El efecto dominó del mercado de enero también aprieta a Tottenham y Bournemouth
La negociación no ocurre en un vacío, porque Crystal Palace no es el único interesado y el propio Johnson analiza opciones con calma. Bournemouth aparece como competidor serio y estaría listo para igualar cifras si se concreta la salida de una de sus figuras, mientras otros clubes de la liga han sondeado el panorama sin llegar todavía a un movimiento formal.
Para Tottenham, vender a Johnson por una cantidad cercana a la pactada tendría lectura histórica, ya que se perfila como una de las ventas más altas en su registro, solo por detrás de operaciones emblemáticas como las de Gareth Bale, Harry Kane y Kyle Walker.

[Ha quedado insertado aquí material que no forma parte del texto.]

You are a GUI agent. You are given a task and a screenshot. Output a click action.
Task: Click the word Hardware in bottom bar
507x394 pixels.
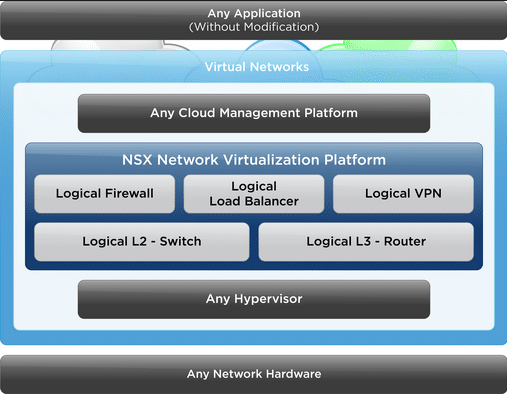tap(293, 374)

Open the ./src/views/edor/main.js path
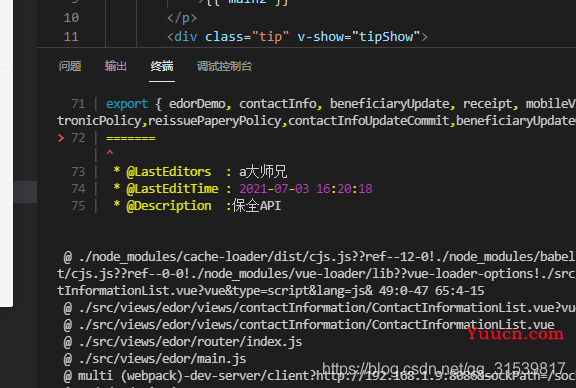[162, 359]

Esa estadística subraya un detalle del mercado moderno, incluso futbolistas que no entran en el plan a largo plazo pueden conservar valor si su producción reciente es tangible y su edad mantiene margen de reventa.
En el esquema actual, la competencia por minutos también se vio afectada por la situación física de Dejan Kulusevski, quien no juega desde mayo por una lesión de rodilla que requirió cirugía, aunque su rol suele oscilar entre banda y mediocampo. Con Kudus asentado y otras piezas disponibles, Frank ha rotado a Johnson en ambos costados, pero sin convertirlo en un fijo, una realidad que alimenta la idea de un cambio de aires en enero.
El recorrido de Johnson explica por qué despierta interés, porque se formó en la cantera de Nottingham Forest y fue parte del grupo que logró el ascenso a la máxima categoría en la temporada 2021 a 2022. Tottenham lo fichó en septiembre de 2023 por 47.5 millones de libras, una inversión que tuvo retorno en su evolución, con cinco goles y 11 asistencias en su primera campaña en el norte de Londres y una consolidación posterior que lo colocó como pieza de impacto.